Nevertheless, Intel researchers reported CoW hybrid bonding with a pitch of 3 µm, and as mentioned above, a team at Imec successfully achieved a pitch of 2 µm, mainly by making the transferred dies very flat while they are still attached to the wafer and keeping them clean throughout the process.

Both teams used plasma etching to cut the chips, instead of the commonly used sawing method. Unlike sawing, plasma etching does not cause edge chipping, which can produce debris that may interfere with the connection. It also allows the Imec team to shape the chips, making chamfered corners to alleviate mechanical stress that could disrupt the connection.

Several researchers at ECTC said that CoW hybrid bonding is crucial for the future of high-bandwidth memory (HBM). HBM is a stack of DRAM dies on top of the control logic chip (currently 8-12 dies high). HBM is usually placed in the same package as high-end GPUs and is essential for handling the massive amounts of data required to run large language models like ChatGPT. Nowadays, HBM dies are stacked using microbump technology, so there are tiny solder balls surrounded by organic filler between each layer.

But as AI further increases memory requirements, DRAM manufacturers want to stack 20 layers or more in HBM chips. The volume occupied by microbumps means that these stacks will soon become too tall to fit properly into the GPU package. Hybrid bonding would reduce the height of HBM and make it easier to remove excess heat from the package, as the thermal resistance between layers would be smaller.

At ECTC, Samsung engineers demonstrated that hybrid bonding can produce a 16-layer HBM stack. Hyeonmin Lee, a senior engineer at Samsung, said, "I think it's possible to make stacks of more than 20 layers using this technology." Other new CoW technologies also help introduce hybrid bonding into high-bandwidth memory.

Souriau said that researchers at CEA Leti are exploring a technology called self-alignment. This will help ensure that good CoW connections can be achieved using only chemical processes. Certain parts of each surface will be made hydrophobic, while other parts will be made hydrophilic, causing the surfaces to automatically slide into place.At ECTC, researchers from Northeastern University and Yamaha Robotics reported on similar schemes, using the surface tension of water to align 5-µm pads on experimental DRAM chips with an accuracy better than 50-nm.

The upper limit of hybrid bonding

Researchers are almost certain to continue reducing the pitch of hybrid bonding connections. Han-Jong Chia, a pathfinding systems program manager at TSMC, said, "A 200 nm WoW pitch is not only possible but also ideal." TSMC plans to introduce a technology called backside power delivery within two years. Intel plans to achieve the same goal by the end of this year. This technology places the power transmission interconnects of the chip below the silicon surface instead of above it.
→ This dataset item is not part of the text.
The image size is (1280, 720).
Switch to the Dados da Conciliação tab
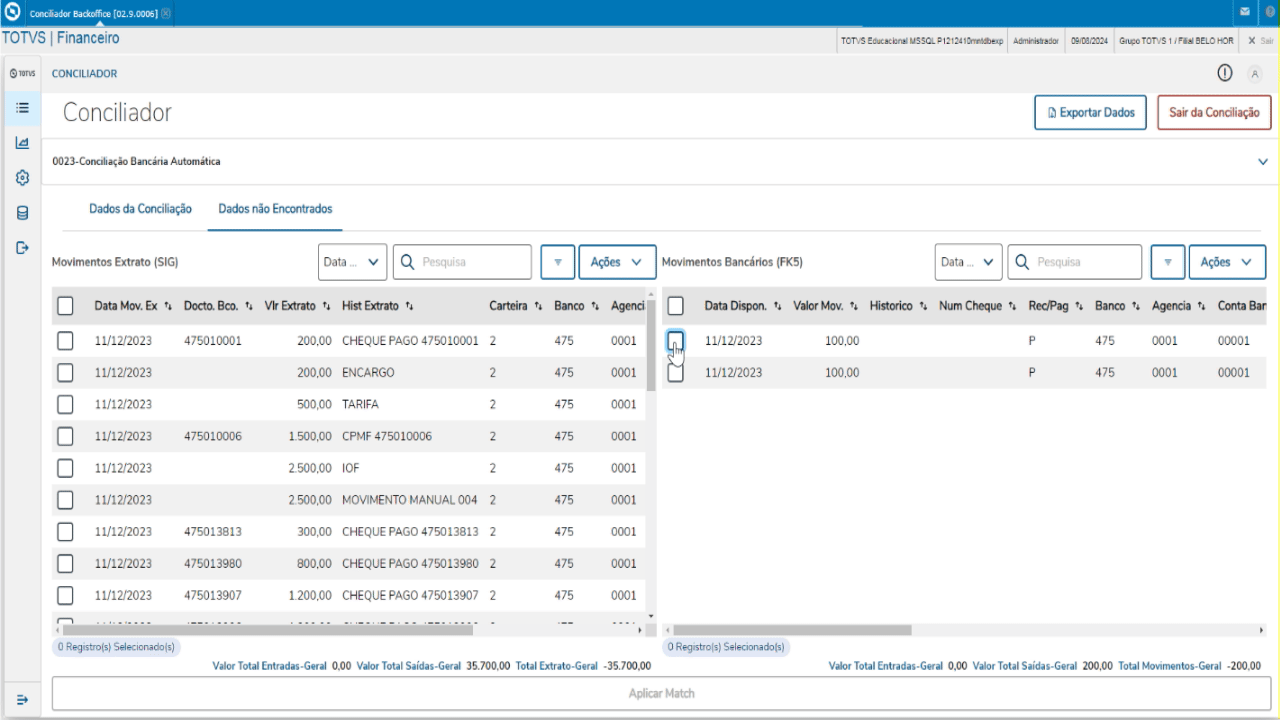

TSMC researchers have calculated that by excluding these power conduits, the top layer can be better connected to smaller hybrid bonding pads. Backside power delivery using 200 nm bonding pads will significantly reduce the capacitance of 3D connections, resulting in energy efficiency and signal speed measurements that are eight times better than those achieved with 400 nm bonding pads.

Chip-on-wafer hybrid bonding is more useful than wafer-on-wafer bonding because it can place a die of one size onto a wafer of a larger die. However, the achievable connection density is lower than that of wafer-on-wafer bonding.

Chia said that at some point in the future, if the bonding pitch is further reduced, "folding" circuit blocks may become practical. Some of the current long connections within the block may be able to take vertical shortcuts, thereby speeding up computation and reducing power consumption.

Moreover, hybrid bonding may not be limited to silicon. Souriau from CEA Leti said, "Today, there has been great progress in silicon-on-silicon wafers, but we are also exploring hybrid bonding between gallium nitride and silicon wafers, as well as glass wafers... everything is possible." They even proposed hybrid bonding for quantum computing chips, which involves aligning and bonding superconducting niobium instead of copper.